_EXERCISE REQUIREMENTS:_ For every entry that follows, return the words exactly and omit any picture.

_EXERCISE INPUT:_
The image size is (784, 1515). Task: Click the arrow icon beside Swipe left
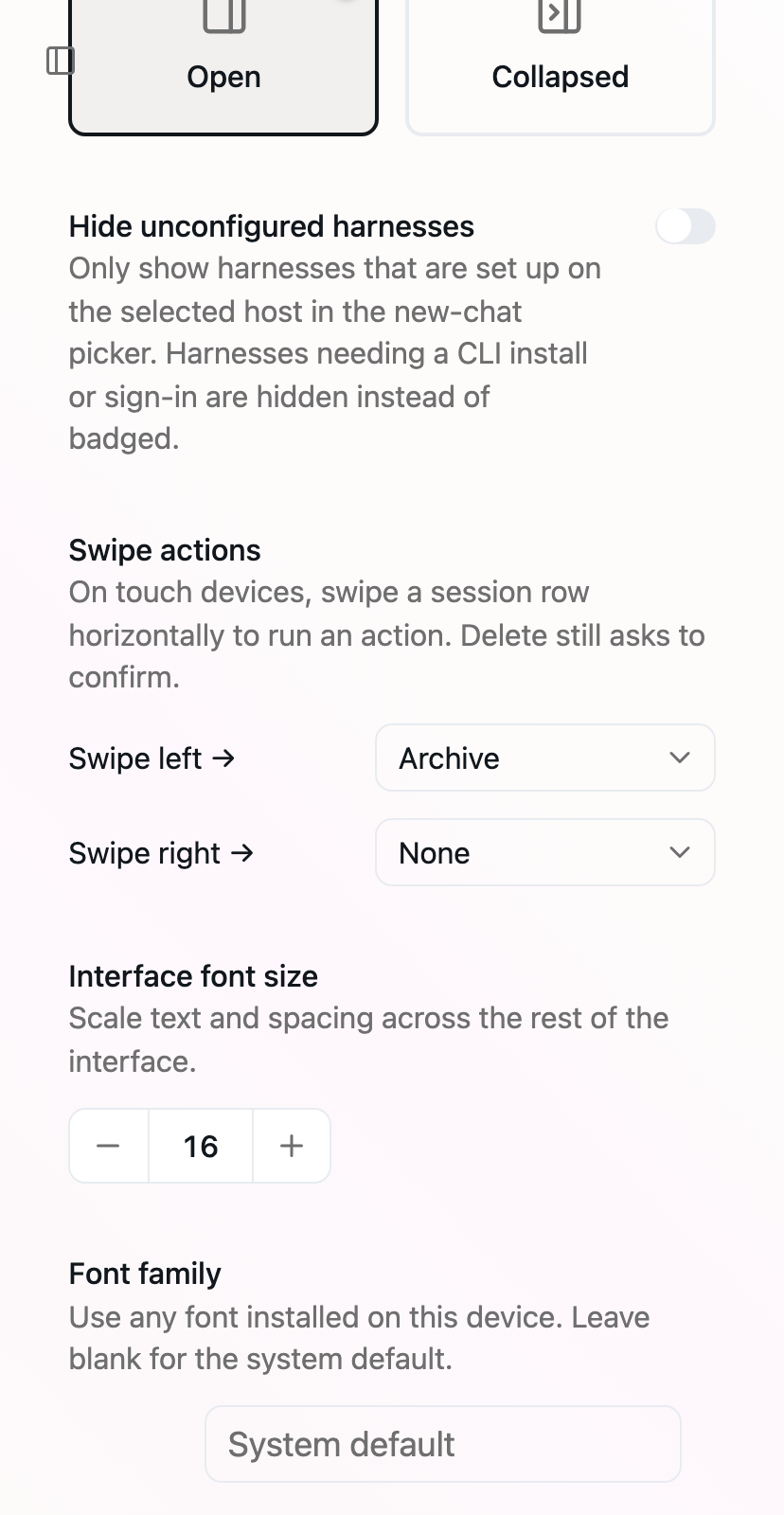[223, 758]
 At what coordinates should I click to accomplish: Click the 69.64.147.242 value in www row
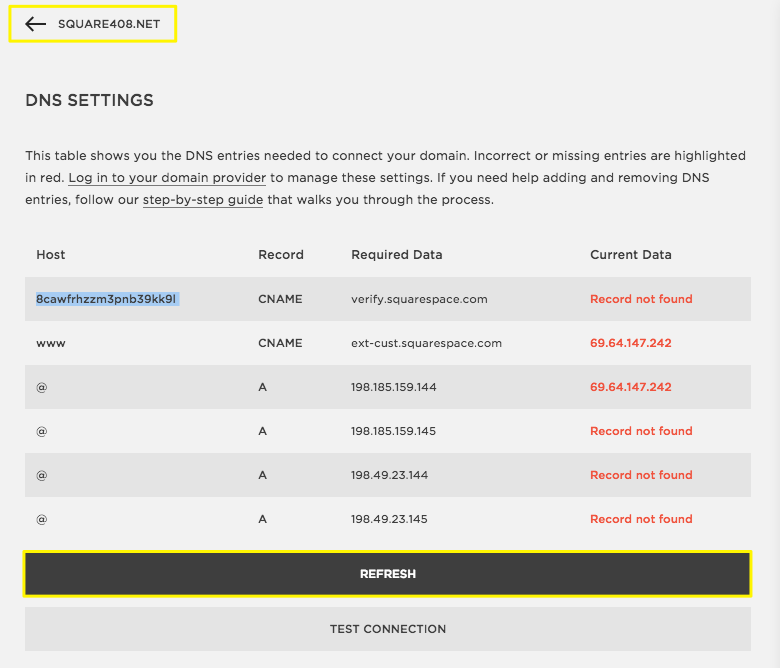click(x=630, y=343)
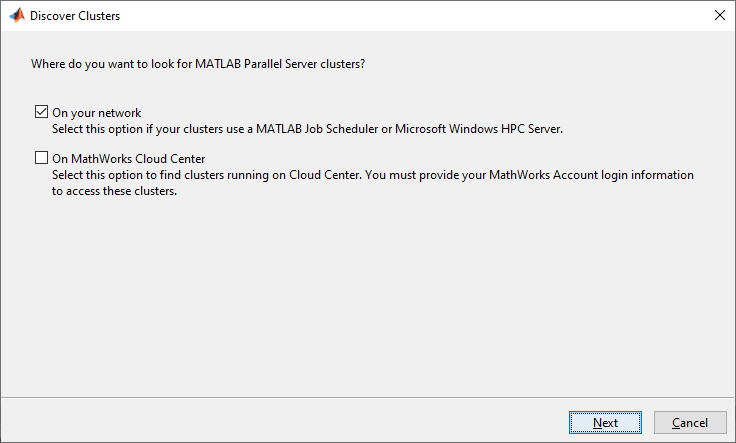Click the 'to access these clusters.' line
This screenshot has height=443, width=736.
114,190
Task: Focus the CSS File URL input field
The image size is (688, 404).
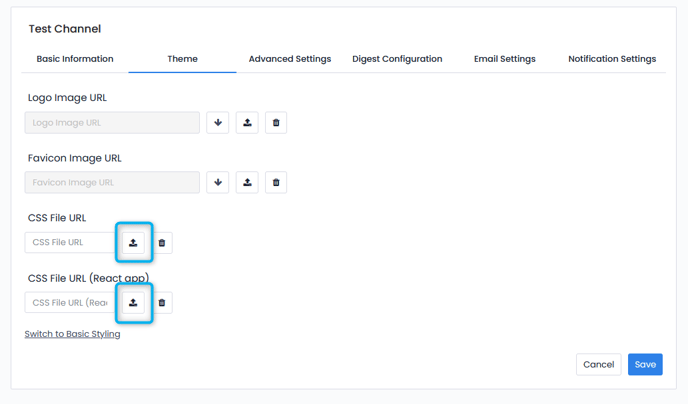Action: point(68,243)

_ANSWER TO THIS EXERCISE:_
The image size is (784, 1515). Task: Click the arrow icon beside Swipe left
[223, 758]
 At what coordinates should I click to accomplish: Click the 69.64.147.242 value in www row
click(x=630, y=343)
Click the 'to access these clusters.' line
This screenshot has height=443, width=736.
114,190
Task: Focus the CSS File URL input field
The image size is (688, 404).
Action: point(68,243)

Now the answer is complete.